Jeff Angermann, Ph.D.;
Heather Holmes, Ph.D.
School of Community Health Sciences, University of Nevada, Reno, NV, United States,
Atmospheric Science Program, Department of Physics, University of Nevada, Reno, NV, United States.
The widespread use of solid biomass fuels in unimproved cookstoves has been associated with long term chronic health impacts that disproportionately affect women; however, the immediate effects of solid biomass fuel combustion on acute pulmonary function have not been thoroughly investigated. Cookstove fuel choices in many regions of the world are constrained by household wealth and natural resource availability. Solid fuel stoves that use wood, litterfall, and cow dung are common in rural Bangladesh, and cooking is typically performed by one or two female bari (household) members in a separate room from the main house. This study measured the acute respiratory impact of exposure to biomass fuel emissions for 15 females within the age range of 18-65 in rural Bangladesh.

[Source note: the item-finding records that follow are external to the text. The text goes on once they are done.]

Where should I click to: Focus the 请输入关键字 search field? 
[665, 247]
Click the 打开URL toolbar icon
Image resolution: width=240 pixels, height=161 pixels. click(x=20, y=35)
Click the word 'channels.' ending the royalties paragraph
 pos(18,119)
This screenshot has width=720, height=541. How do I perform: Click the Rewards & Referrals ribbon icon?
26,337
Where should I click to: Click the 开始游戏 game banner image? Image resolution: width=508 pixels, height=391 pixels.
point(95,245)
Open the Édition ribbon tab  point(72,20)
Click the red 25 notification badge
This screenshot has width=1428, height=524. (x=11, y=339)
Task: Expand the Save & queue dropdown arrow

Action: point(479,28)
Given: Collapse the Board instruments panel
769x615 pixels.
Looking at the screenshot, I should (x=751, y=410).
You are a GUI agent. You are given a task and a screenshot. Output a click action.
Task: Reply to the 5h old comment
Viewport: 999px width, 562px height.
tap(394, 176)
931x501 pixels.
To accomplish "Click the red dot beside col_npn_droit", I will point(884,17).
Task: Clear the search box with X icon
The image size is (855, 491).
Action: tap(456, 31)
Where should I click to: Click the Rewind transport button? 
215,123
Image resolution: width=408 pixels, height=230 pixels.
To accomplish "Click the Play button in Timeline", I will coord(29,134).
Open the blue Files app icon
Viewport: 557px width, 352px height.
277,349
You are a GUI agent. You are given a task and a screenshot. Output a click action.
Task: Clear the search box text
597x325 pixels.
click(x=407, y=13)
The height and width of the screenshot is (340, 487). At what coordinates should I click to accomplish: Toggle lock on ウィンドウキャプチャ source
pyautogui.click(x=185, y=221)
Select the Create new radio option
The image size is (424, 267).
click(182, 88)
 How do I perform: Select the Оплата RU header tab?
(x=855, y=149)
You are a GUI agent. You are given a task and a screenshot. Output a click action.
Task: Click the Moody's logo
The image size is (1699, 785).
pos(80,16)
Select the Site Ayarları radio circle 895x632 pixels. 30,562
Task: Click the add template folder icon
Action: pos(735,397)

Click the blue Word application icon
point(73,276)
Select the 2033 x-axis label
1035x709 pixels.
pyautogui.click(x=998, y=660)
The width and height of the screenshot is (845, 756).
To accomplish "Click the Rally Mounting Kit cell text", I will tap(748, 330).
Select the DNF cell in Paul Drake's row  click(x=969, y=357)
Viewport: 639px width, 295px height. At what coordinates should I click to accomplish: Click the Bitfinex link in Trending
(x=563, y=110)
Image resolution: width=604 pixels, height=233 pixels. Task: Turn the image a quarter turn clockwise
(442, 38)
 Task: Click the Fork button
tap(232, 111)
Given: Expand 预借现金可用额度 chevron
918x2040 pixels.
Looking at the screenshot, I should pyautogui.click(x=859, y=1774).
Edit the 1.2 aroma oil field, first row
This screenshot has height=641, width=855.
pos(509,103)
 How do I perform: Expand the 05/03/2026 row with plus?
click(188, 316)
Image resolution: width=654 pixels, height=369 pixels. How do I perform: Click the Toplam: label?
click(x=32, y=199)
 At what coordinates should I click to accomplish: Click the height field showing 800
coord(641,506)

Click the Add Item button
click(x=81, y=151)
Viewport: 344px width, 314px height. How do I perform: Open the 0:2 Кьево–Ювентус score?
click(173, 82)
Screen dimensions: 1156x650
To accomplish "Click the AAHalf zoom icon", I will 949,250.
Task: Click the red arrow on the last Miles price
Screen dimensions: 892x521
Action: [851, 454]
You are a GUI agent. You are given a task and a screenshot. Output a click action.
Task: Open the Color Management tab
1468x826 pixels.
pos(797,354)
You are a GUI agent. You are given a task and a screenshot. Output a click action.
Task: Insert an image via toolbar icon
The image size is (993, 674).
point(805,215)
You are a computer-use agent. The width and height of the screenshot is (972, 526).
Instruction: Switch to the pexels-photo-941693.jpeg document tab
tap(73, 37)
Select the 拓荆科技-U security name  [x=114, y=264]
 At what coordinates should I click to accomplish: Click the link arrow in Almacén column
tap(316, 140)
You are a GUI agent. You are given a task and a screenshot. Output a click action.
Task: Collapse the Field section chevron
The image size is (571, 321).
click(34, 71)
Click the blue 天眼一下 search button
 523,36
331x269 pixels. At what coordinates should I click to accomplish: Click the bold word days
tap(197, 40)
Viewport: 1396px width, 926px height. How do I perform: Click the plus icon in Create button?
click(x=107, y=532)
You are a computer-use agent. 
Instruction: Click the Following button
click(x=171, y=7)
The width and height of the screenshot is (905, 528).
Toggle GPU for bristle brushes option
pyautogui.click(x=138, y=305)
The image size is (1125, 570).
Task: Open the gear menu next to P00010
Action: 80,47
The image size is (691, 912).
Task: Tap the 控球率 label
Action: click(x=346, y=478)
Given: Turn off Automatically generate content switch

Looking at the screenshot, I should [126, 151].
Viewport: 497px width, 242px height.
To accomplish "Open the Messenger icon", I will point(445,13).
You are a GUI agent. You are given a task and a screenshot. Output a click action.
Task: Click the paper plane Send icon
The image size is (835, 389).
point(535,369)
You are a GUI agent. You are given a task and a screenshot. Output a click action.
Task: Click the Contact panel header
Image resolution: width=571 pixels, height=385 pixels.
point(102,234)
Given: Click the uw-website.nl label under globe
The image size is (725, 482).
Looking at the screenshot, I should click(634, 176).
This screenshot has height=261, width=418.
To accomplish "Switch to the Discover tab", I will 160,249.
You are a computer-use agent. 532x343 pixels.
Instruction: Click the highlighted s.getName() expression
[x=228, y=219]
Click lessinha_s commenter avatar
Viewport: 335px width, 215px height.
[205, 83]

Pulmonary function was measured with spirometry before and during cooking to assess changes in respiratory function associated with exposure to cookstove emissions. Specifically, the forced expiratory volume in one second (FEV1), forced vital capacity (FVC), FEV1 over FVC ratio, and peak expiratory flow (PEF) were measured and compared to time-weighted intensity of emissions of particulate matter of 2.5 micrometer or smaller average particle size (PM2.5). Cookstove emissions were characterized using continuous measurements PM2.5 concentrations at a 1-second time resolution using particulate monitors. Exposure metrics were calculated from the measured PM data to estimate the acute exposure to cookstove emissions for each study participant. The exposure estimates included the 3-minute maximum, 30-minute average, and the time weighted average PM2.5 concentration for the cooking time period.
Combustion of litterfall (i.e., leaves and twigs) and household material waste (i.e., paper and plastic wrappers) emissions yielded the highest 3-minute maximum PM2.5 concentrations. Larger or open cooking areas exhibited lower PM2.5 concentrations due to increased ventilation. Participants that have been preparing meals for more than 20 years in enclosed cooking areas with elevated PM2.5 concentrations displayed lower FEV1/FVC ratios, consistent with an enhanced risk of chronic obstructive pulmonary disease (COPD). Baseline-adjusted 3- and 10-minute maximum PM2.5 emissions were significantly associated with decrements in pulmonary function for this study population. Preliminary results also indicate that PEF decreased during cooking for 58% of the participants, and FEV1/FVC decreased during cooking for 67% of respondents.
Solid biomass-fueled cookstove emissions are associated with specific particulate matter signatures and decrements in instantaneous pulmonary function. These findings indicate justification for further research on pulmonary effects of solid biomass fuels.